The daughters of two colleagues in the College of Health Sciences (CHS) have graduated as medical doctors.
They are Dr Esté Botha and Dr Amanda Zondo, daughters of the Director of College Professional Services, Professor Fanie Botha, and the School of Nursing and Public Health Operations Manager, Mr Bheki Zondo.
‘It is a dream come true; surreal! Like I need someone to pinch me,’ said Este who overcame being hospitalised with pneumonia in the fifth year of her MBChB degree and persevered because of her passion for people.
‘Despite all their faults and flaws, people fascinate me - their anatomy and physiology, what makes them cry and what makes them smile,’ she said.

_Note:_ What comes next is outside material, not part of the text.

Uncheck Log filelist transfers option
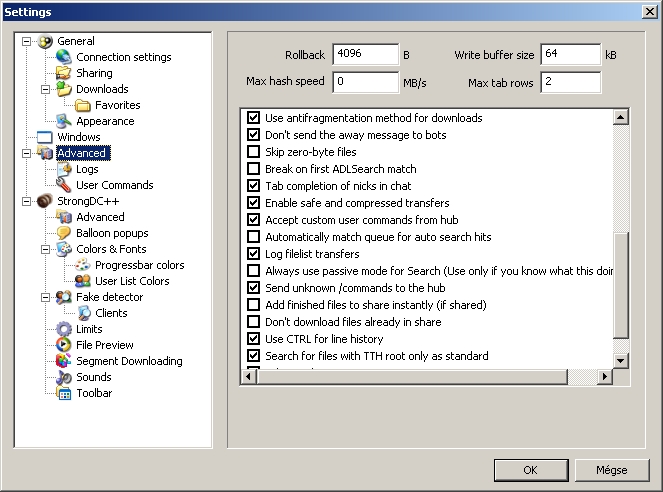The height and width of the screenshot is (492, 663). [x=253, y=254]
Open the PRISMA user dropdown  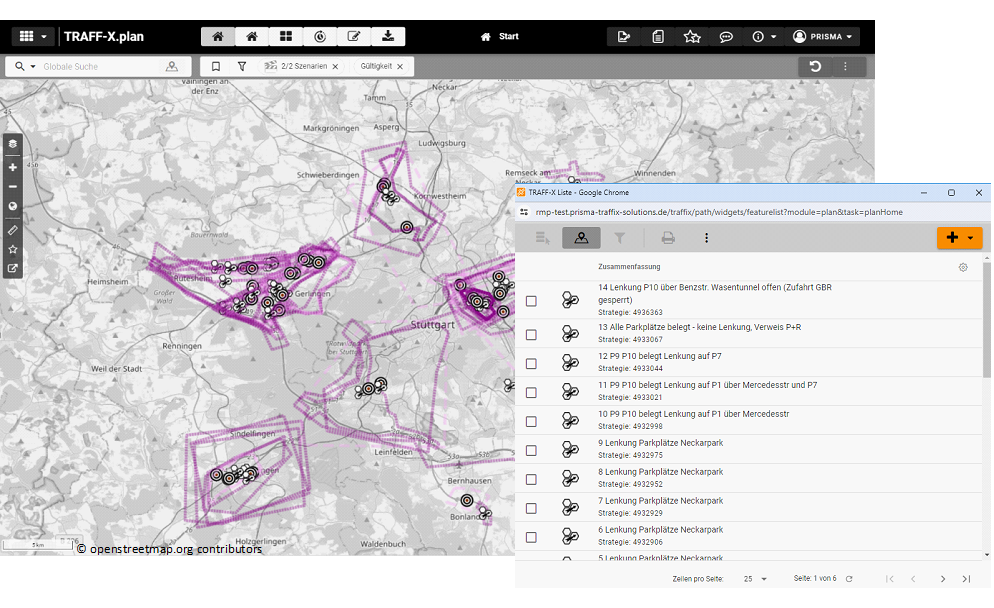point(824,37)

Este completed a year of BSc in Biological Science at the University of Pretoria in 2009, receiving membership of the Golden Key International Honours Society. She is no stranger to Dean’s Commendations at UKZN and received a Certificate of Merit for the Trauma module in fourth-year.
Este, who is keen to eventually specialise in paediatrics, said her friends and family were really proud of her. ‘Right now I am just enjoying internship. I honestly love my job!’
Amanda said: ‘I feel humbled and extremely grateful that God’s grace has carried me this far. I’m happy to finally be able to serve the community in my full capacity as a doctor and it feels great to know that people can benefit from my six years of hard work.’
Medicine was her choice because helping people is her calling. ‘Public health is my first love. The idea of mass intervention and strategies excites me because problem solving is my forte. I want to be a decision maker and have a noticeable impact on the health system.’
Amanda, who got the Good Fellowship award during her first year at UKZN, served as a first-year class representative in the Medical Student Representative Council Finance and Projects portfolios as well as secretary and later chairperson of the Rural Development Committee.
She intends to complete her internship and community service in Gauteng before participating in the local Department of Health project centred on medical students. She is also a budding musician and is working on a few songs which she hopes will pave the way for her in the industry.
‘My advice to medical students is to keep up the good fight! Give it your all so that you can rest knowing that you made the most of your learning opportunity.’